> TEXT TO READ:
■ ■ ■ ■ ■
# 1970 GTO. Ram Air?



## 4iweber (Jul 20, 2012)

I just got a 400 CID 1970 GTO. I am working on things to make this car even more fun. I am thinking of adding Ram Air? Should I do this? What can of power will this add? Is it worth the money?

Thanks for the help


----------



## lars (Sep 28, 2004)

The Pontiac "Ram Air" systems in the 60's and 70's are a great marketing model for selling "performance" items that are little more than cosmetic novelties. In my interviews with Jim Wangers (Pontiac Marketing Agency) and John Sawruk (Pontiac Engineering), the "Ram Air" systems on the '67 through '70 GTOs were technically completely ineffective: They are in the boundary layer of air across the hood, and add no "ram" effect whatsoever. Pontiac engineering determined that the hood scoop had to be at least 6" above the hood in order to provide ram effect, and the marketing department nixed this idea. Just like the rear spoiler: The rear spoiler, as approved by marketing, is too low to provide any downforce or aero effect at all. 

Pontiac engineering determined that the '68 - '70 hood scoop has no effect on performance at speeds below 115 mph (which is pretty close to the max top speed of these cars with the gearing that they had). The only benefit to the system is that it allows the engine to "suck" cooler air through the carb at idle, low speed, and cruise, but there was no measurable increase in performance, mileage, or power in spite of this theoretical cool air induction advantage. The "Ram Air" systems, as described by Jim Wangers, were a great marketing tool to pull people onto the showroom floor, where the salesman could then sell them a Bonneville Wagon.

The system is very cool, and the stickers on the side of the hood scoops are even cooler. Install the system if you like it, but don't expect a power or performance gain of any kind. But here's the catch:

The Ram Air system was only available on the Ram Air III and Ram Air IV engines in 1970. The system, and the stickers on the hood, add a "wow" factor for the non-Pontiac-knowledgable people. When you have a standard non-Ram Air 400 with a "fake" Ram Air system amongst Pontiac-knowledgable people, you are likely to get scoffed for the fake add-on... just be aware...

Lars


----------



## GTO JOHN (Dec 11, 2008)

Good info Lars. Thanks


----------



## BearGFR (Aug 25, 2008)
■ ■ ■ ■ ■
> ENTRIES SUPPLIED:
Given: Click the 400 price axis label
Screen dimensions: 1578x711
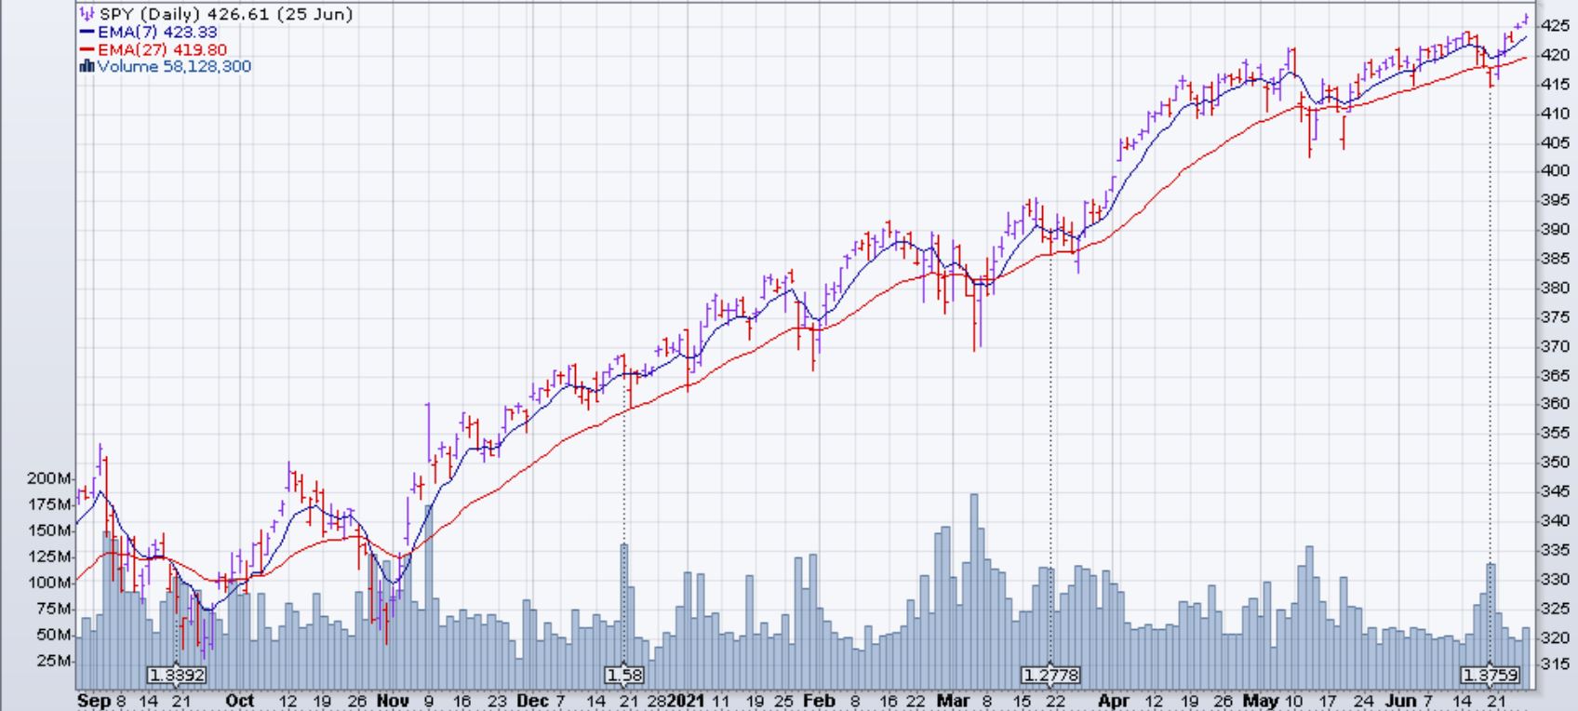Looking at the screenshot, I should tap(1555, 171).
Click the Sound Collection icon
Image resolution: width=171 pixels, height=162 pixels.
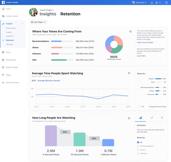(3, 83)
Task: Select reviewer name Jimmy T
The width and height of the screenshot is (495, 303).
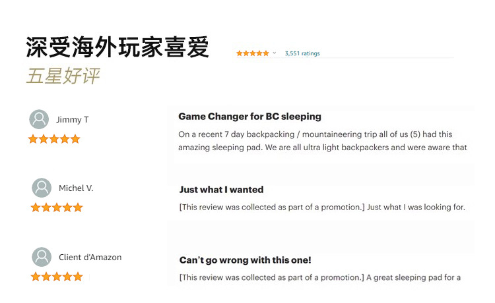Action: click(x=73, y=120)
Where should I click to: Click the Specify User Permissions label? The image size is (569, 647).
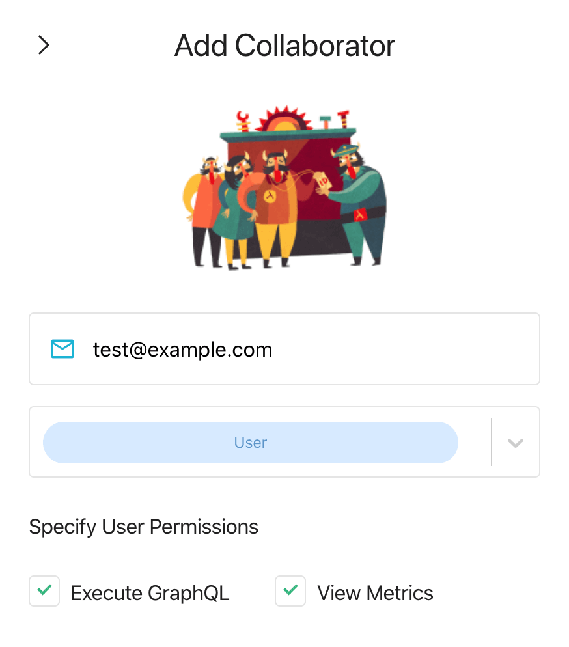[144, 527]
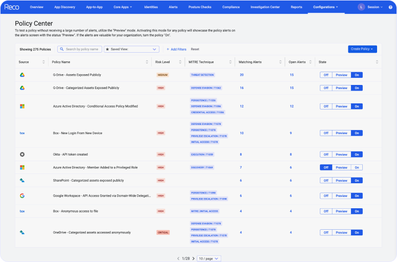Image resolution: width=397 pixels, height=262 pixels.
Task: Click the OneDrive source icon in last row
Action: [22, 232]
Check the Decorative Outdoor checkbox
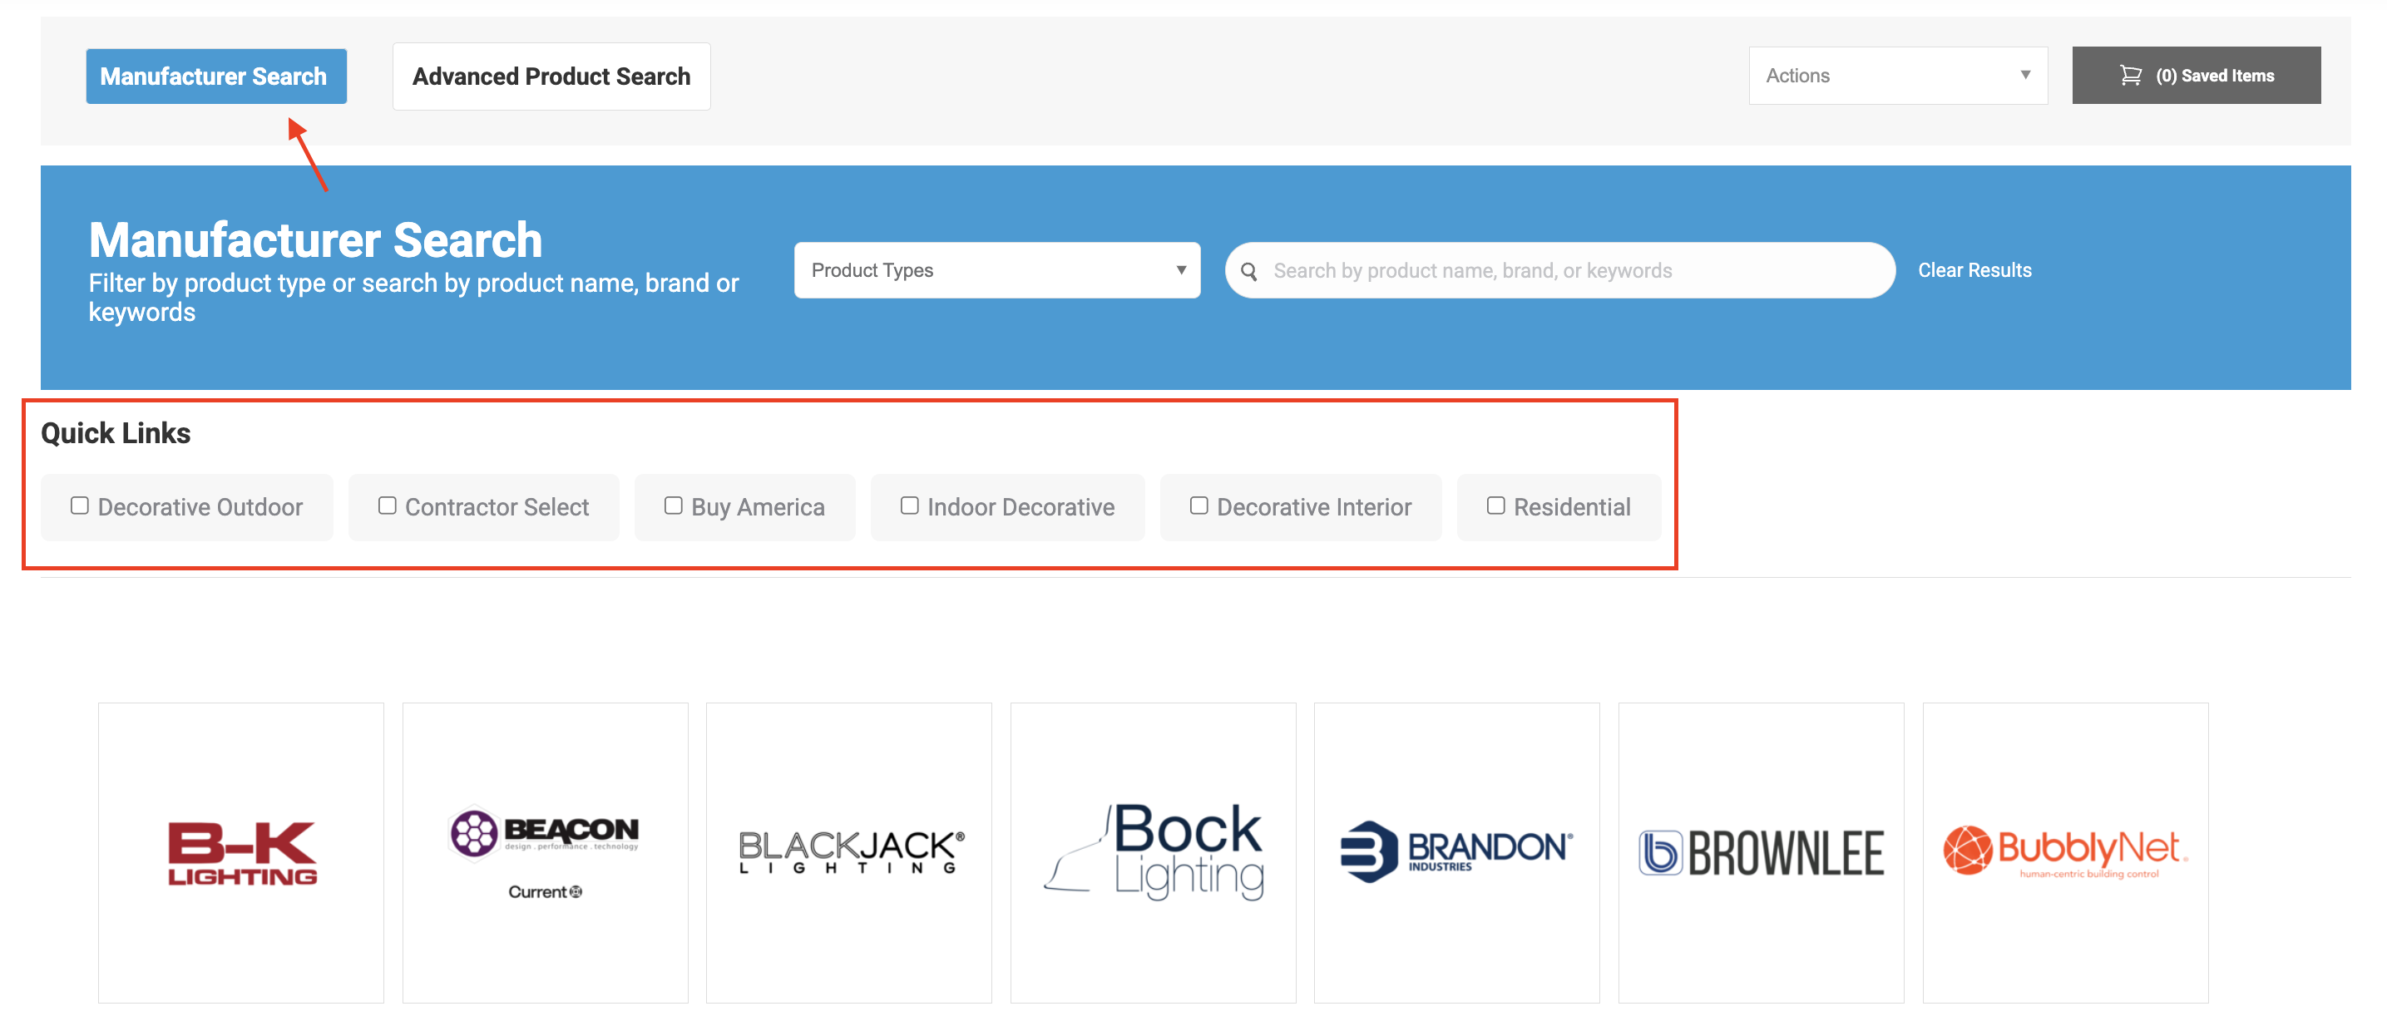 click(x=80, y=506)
■ ■ ■ ■ ■
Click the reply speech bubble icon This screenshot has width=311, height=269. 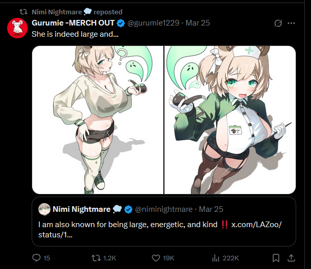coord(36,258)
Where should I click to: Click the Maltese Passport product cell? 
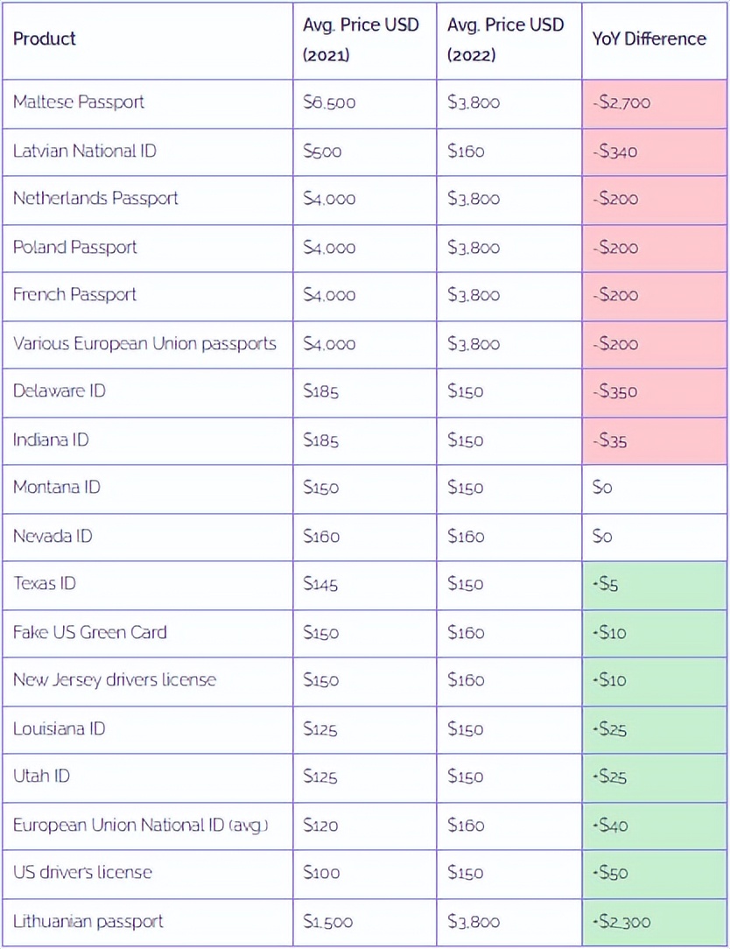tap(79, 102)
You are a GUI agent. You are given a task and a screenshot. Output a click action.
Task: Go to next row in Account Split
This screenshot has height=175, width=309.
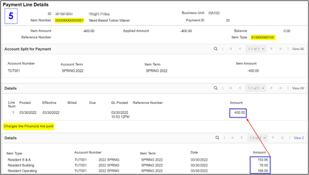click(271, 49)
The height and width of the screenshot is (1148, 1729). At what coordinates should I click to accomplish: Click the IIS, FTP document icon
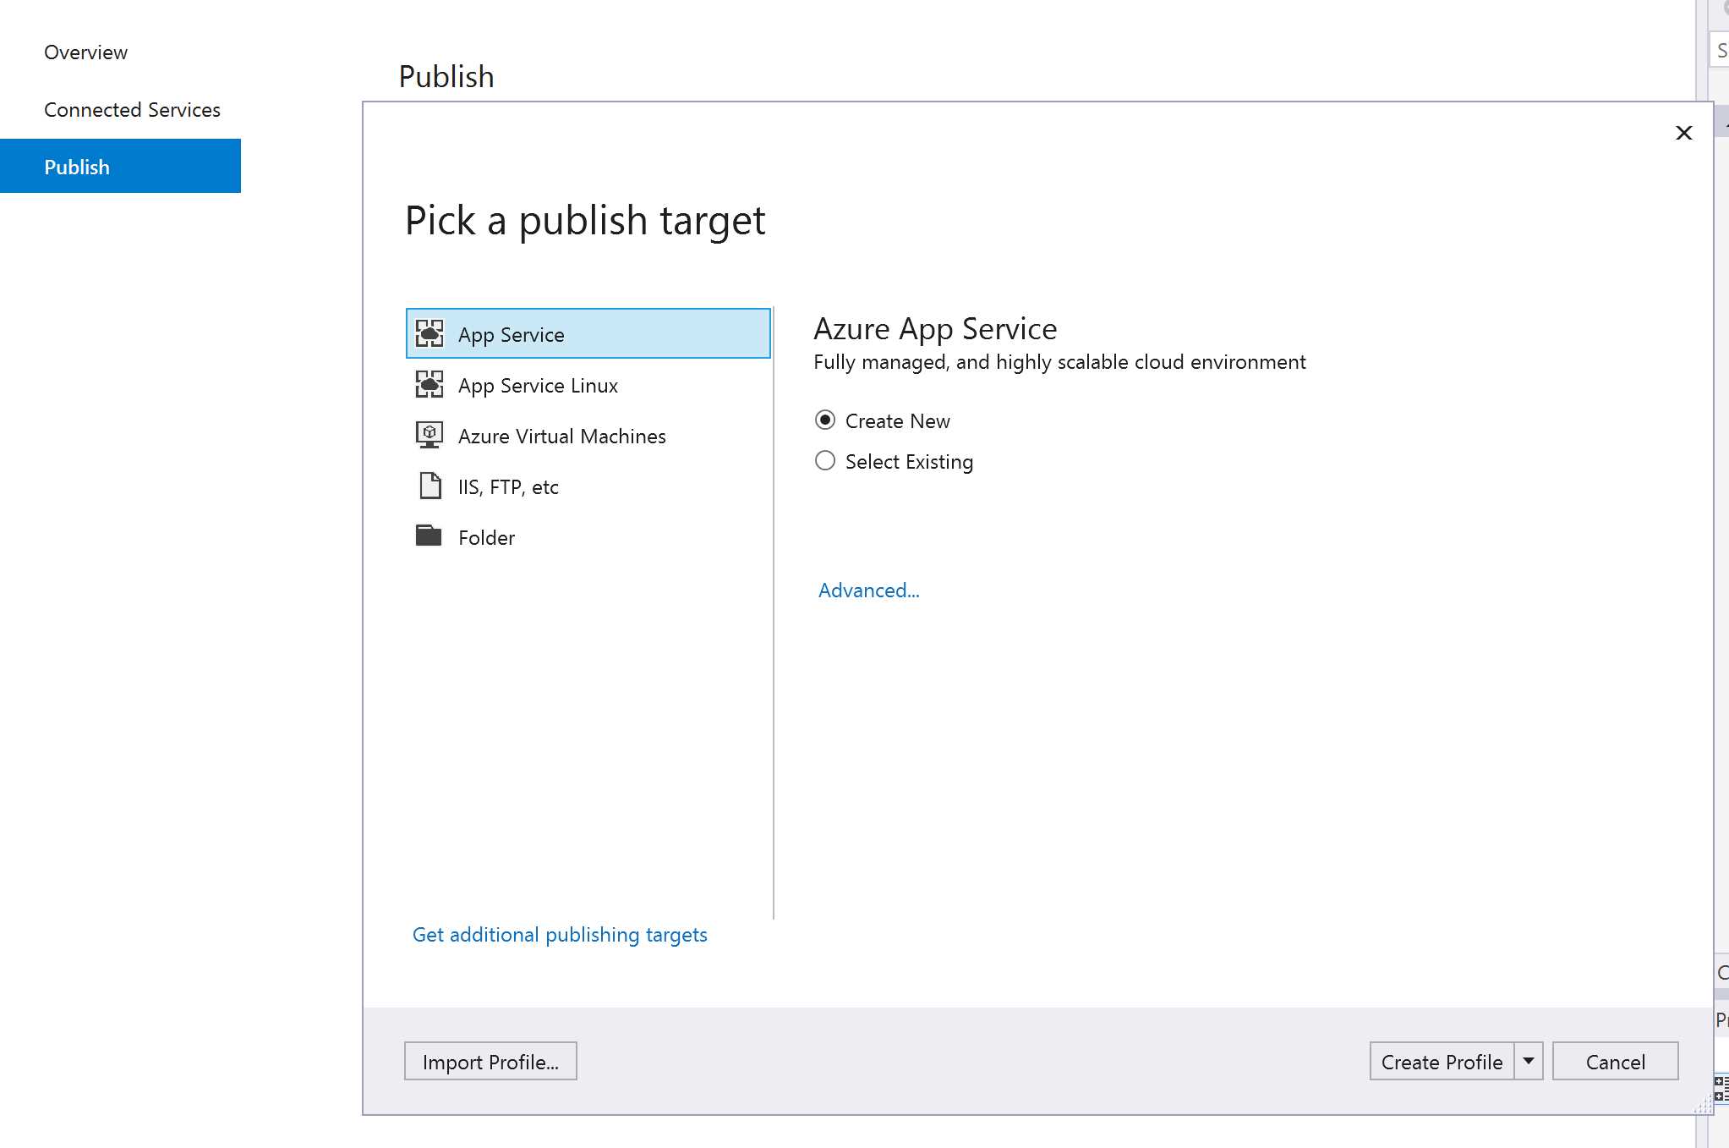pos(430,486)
■ ■ ■ ■ ■
> SET TASKS:
1. In the forum thread about Ram Air on a 1970 GTO, how far above the hood did Pontiac engineering say the scoop had to sit to give a ram effect?
2. Resume the forum thread about Ram Air on a 1970 GTO from the point where it stops.

> ANSWERS FOR THIS EXERCISE:
1. At least 6 inches.

2.
Yes, it's most definitely a "show" piece more than it is a "performance" piece. As to whether or not it's "worth it" - that decision is yours alone to make. If you do decide to add one I recommend warpath restorations as a source. They have the same parts everyone else does, but a little less expensive. Plus they were willing to piecemeal me a kit since I already had an original lower pan and just needed "everything else".

My car's not an original ram air car, however the engine I built for it had genuine ram air IV heads (until I had a problem and had to replace them, but that's another story). I decided to put on the ram air system just because I wanted to, and I don't care what anyone else thinks about that. I'm the one spending the money  I didn't add the stickers to the sides of the scoops though, mostly because "advertising" doesn't fit with my overall theme for this car.

If you want one, and if you aren't too bothered by what other people might think - go for it. 

Bear


----------



## ALKYGTO (Mar 29, 2010)

If you want a performance increase from a Ram Air system, get a supercharger, the original "Ram Air". There are underhood systems you could use that would keep your car a "sleeper" and surprise a lot of people when you pop the hood.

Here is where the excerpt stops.